%%
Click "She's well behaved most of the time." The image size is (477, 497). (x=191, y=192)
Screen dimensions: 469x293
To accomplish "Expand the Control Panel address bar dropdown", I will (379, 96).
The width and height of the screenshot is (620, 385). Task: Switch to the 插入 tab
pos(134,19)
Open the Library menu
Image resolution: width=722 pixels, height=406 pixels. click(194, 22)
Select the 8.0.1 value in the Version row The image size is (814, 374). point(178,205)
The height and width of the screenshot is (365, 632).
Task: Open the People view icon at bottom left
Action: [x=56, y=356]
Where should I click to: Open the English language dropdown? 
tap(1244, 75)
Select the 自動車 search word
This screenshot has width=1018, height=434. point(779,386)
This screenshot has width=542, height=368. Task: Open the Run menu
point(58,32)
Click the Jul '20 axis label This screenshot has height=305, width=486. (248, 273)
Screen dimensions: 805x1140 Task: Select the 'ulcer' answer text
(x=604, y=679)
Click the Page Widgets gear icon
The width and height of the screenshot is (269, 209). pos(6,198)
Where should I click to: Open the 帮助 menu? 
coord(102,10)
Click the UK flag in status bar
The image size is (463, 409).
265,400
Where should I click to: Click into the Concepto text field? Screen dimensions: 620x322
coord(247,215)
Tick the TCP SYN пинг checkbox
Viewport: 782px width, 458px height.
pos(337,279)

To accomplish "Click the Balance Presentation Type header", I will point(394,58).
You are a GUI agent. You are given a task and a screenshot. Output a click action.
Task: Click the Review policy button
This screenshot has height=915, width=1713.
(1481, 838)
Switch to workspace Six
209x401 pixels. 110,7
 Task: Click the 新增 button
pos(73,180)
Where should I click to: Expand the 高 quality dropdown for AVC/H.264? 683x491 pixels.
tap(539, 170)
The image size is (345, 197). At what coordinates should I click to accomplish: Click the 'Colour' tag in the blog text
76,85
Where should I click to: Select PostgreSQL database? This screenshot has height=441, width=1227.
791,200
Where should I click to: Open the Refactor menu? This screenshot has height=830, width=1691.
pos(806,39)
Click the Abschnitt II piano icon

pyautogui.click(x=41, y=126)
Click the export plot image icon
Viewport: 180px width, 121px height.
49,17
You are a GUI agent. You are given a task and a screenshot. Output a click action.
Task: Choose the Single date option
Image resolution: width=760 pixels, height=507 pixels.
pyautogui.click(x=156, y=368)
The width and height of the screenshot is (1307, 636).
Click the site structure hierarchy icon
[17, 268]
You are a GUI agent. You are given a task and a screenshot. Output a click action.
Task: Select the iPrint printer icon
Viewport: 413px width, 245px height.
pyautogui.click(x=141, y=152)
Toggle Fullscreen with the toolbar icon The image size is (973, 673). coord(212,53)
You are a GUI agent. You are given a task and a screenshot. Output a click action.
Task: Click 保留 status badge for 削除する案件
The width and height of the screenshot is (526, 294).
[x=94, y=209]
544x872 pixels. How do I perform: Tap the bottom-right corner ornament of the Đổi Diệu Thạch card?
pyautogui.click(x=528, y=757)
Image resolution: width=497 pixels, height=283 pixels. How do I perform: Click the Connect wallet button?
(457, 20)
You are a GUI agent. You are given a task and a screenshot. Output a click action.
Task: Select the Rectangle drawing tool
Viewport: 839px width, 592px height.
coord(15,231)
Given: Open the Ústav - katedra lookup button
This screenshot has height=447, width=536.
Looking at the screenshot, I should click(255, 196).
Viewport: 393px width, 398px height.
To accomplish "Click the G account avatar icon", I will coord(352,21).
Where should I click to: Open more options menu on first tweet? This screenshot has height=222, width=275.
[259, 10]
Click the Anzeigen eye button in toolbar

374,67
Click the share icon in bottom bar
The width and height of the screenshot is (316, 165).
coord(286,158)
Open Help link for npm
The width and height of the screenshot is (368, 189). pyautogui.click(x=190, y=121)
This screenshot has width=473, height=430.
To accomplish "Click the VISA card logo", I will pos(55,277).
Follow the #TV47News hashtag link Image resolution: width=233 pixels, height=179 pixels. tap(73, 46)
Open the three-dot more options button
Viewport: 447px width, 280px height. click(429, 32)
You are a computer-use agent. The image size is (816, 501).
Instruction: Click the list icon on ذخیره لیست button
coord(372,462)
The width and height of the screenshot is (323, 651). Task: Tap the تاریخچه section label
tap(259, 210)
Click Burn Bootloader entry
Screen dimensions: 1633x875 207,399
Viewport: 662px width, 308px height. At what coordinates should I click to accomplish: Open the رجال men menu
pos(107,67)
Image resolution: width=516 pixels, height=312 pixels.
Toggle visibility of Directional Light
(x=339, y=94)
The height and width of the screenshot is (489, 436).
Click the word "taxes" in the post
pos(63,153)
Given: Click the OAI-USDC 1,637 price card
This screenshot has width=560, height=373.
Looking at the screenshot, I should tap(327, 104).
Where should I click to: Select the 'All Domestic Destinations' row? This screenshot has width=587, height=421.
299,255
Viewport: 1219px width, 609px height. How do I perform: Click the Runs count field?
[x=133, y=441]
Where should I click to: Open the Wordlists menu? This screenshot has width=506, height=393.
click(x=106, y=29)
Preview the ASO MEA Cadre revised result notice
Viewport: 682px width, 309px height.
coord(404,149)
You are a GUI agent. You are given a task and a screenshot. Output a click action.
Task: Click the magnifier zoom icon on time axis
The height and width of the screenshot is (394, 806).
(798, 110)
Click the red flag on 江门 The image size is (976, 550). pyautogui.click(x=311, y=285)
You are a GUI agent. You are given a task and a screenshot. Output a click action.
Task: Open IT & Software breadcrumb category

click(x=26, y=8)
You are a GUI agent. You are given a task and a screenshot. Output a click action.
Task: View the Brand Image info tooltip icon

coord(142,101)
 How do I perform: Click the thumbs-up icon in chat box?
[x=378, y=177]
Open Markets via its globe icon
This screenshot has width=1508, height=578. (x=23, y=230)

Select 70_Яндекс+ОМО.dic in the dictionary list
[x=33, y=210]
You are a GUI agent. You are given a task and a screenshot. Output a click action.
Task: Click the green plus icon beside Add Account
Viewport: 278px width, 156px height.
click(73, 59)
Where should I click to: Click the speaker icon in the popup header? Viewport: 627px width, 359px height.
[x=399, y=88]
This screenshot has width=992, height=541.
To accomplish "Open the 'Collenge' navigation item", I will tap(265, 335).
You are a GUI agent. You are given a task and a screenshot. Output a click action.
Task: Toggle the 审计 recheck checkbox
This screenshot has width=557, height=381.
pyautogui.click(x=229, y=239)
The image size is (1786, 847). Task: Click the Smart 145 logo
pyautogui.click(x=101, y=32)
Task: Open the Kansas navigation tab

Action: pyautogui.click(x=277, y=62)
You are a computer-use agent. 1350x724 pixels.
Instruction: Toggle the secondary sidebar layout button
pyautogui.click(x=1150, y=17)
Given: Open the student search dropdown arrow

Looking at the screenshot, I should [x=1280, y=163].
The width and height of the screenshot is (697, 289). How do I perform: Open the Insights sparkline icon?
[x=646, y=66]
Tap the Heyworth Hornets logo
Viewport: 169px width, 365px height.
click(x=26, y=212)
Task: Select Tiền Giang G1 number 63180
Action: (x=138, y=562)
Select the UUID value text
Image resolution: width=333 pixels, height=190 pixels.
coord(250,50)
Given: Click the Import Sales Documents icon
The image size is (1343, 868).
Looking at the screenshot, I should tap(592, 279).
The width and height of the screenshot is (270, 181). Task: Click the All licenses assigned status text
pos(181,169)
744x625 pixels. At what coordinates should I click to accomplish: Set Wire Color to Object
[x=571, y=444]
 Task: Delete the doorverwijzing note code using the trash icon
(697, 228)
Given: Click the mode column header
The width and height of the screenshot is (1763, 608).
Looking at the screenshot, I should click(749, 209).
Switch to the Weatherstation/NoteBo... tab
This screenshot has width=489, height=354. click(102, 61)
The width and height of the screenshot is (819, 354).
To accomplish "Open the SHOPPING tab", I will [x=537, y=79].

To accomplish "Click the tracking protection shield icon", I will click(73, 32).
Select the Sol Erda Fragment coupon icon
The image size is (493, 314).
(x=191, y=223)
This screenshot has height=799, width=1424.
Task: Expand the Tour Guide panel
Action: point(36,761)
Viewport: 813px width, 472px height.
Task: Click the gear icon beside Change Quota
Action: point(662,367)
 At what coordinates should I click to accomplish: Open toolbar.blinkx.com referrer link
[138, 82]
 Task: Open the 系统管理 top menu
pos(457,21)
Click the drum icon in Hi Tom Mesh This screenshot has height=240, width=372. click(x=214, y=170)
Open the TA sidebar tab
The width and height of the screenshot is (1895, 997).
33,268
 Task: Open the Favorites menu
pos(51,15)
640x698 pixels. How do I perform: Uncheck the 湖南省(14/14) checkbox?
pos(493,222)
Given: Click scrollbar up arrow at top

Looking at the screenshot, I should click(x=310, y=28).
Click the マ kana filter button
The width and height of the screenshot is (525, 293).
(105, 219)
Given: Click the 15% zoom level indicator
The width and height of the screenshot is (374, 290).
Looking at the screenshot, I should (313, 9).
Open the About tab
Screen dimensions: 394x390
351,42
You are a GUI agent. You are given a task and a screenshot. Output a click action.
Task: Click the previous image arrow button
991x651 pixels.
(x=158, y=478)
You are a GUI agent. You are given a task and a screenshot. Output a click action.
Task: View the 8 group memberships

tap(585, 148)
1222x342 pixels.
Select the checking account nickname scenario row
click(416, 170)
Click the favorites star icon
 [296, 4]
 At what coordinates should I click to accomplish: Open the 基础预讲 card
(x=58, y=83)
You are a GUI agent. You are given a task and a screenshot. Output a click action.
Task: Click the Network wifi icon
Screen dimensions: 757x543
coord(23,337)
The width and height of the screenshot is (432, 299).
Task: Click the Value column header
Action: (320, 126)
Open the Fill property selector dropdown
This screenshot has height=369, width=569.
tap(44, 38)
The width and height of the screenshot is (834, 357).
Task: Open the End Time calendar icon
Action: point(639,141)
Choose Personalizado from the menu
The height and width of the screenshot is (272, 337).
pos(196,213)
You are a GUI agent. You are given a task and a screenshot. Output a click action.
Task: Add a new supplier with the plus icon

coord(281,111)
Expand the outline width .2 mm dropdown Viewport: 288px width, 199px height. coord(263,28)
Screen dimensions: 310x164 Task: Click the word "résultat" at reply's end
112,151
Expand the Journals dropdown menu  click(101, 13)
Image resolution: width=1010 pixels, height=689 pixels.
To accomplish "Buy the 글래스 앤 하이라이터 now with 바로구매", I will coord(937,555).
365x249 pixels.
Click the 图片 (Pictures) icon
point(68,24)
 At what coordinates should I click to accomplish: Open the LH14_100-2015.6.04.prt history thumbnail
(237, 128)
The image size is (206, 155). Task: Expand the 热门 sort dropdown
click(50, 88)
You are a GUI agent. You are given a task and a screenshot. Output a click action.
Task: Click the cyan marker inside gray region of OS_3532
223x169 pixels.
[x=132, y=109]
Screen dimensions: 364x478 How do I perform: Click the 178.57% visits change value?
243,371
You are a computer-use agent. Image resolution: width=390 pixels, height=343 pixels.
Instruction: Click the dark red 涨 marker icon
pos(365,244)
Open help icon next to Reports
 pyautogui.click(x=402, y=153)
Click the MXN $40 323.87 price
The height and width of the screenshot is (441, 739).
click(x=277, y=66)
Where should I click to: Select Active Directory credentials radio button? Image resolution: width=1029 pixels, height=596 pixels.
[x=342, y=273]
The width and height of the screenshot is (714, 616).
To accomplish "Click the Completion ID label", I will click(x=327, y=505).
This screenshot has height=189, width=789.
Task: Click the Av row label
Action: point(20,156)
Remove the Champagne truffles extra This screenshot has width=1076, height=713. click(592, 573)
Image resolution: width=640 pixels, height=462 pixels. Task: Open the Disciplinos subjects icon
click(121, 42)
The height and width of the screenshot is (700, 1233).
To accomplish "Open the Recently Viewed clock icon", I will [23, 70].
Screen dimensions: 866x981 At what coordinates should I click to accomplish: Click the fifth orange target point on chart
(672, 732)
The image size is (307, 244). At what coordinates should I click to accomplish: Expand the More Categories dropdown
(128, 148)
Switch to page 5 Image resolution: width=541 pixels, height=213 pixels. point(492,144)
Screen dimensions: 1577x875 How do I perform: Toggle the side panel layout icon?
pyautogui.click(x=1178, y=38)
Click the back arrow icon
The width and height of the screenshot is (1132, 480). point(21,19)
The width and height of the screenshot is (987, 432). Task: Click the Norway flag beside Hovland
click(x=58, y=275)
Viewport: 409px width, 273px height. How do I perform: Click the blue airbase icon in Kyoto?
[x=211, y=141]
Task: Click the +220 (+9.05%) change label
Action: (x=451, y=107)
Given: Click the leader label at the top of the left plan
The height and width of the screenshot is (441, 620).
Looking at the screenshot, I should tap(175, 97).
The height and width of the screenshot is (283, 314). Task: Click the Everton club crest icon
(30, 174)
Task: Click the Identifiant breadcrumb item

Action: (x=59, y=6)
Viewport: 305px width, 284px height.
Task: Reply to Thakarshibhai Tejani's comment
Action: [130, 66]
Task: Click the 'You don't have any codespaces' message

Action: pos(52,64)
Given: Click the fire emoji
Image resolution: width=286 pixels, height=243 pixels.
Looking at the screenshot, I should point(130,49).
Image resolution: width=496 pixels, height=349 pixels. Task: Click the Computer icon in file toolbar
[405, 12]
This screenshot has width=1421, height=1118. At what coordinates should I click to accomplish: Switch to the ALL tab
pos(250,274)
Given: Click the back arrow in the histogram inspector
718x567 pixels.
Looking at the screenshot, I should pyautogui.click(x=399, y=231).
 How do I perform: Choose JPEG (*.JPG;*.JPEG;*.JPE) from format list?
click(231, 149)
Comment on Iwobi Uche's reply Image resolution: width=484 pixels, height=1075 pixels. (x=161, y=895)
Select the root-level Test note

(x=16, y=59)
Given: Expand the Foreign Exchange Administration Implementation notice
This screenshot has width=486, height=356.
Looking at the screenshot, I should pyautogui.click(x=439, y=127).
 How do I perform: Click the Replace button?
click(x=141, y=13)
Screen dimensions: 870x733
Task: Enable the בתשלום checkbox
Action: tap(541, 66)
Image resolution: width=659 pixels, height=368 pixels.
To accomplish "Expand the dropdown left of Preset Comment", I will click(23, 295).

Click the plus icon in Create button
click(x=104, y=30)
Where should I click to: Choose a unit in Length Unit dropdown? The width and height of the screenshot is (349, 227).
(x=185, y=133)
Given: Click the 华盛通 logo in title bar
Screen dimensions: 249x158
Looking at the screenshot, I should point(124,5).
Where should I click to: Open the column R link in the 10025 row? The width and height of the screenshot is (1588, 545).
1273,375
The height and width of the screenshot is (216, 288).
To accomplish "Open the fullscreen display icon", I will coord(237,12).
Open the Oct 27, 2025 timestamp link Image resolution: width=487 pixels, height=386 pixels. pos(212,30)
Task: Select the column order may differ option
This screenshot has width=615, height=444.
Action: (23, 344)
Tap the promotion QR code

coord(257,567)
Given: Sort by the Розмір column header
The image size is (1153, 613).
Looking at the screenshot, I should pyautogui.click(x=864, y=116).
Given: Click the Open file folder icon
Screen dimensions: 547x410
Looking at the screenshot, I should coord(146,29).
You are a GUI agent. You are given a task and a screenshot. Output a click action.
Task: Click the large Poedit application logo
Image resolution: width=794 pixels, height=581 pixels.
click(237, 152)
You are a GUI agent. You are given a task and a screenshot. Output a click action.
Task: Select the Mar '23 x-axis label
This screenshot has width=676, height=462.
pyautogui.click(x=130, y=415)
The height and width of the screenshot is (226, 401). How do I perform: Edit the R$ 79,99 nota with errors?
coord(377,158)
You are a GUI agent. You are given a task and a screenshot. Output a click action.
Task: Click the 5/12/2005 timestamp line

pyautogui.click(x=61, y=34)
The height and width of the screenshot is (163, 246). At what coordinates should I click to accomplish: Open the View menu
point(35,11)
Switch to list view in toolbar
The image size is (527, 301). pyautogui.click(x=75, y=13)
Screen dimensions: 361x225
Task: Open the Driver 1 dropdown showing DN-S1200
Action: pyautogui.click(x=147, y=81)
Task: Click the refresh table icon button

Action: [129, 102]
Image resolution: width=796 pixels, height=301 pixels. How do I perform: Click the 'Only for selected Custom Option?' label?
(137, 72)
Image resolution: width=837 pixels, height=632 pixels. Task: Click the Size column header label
%%
For the records above, state how many lines include the string "zoom", giving the number and nothing else.

Answer to the problem:
2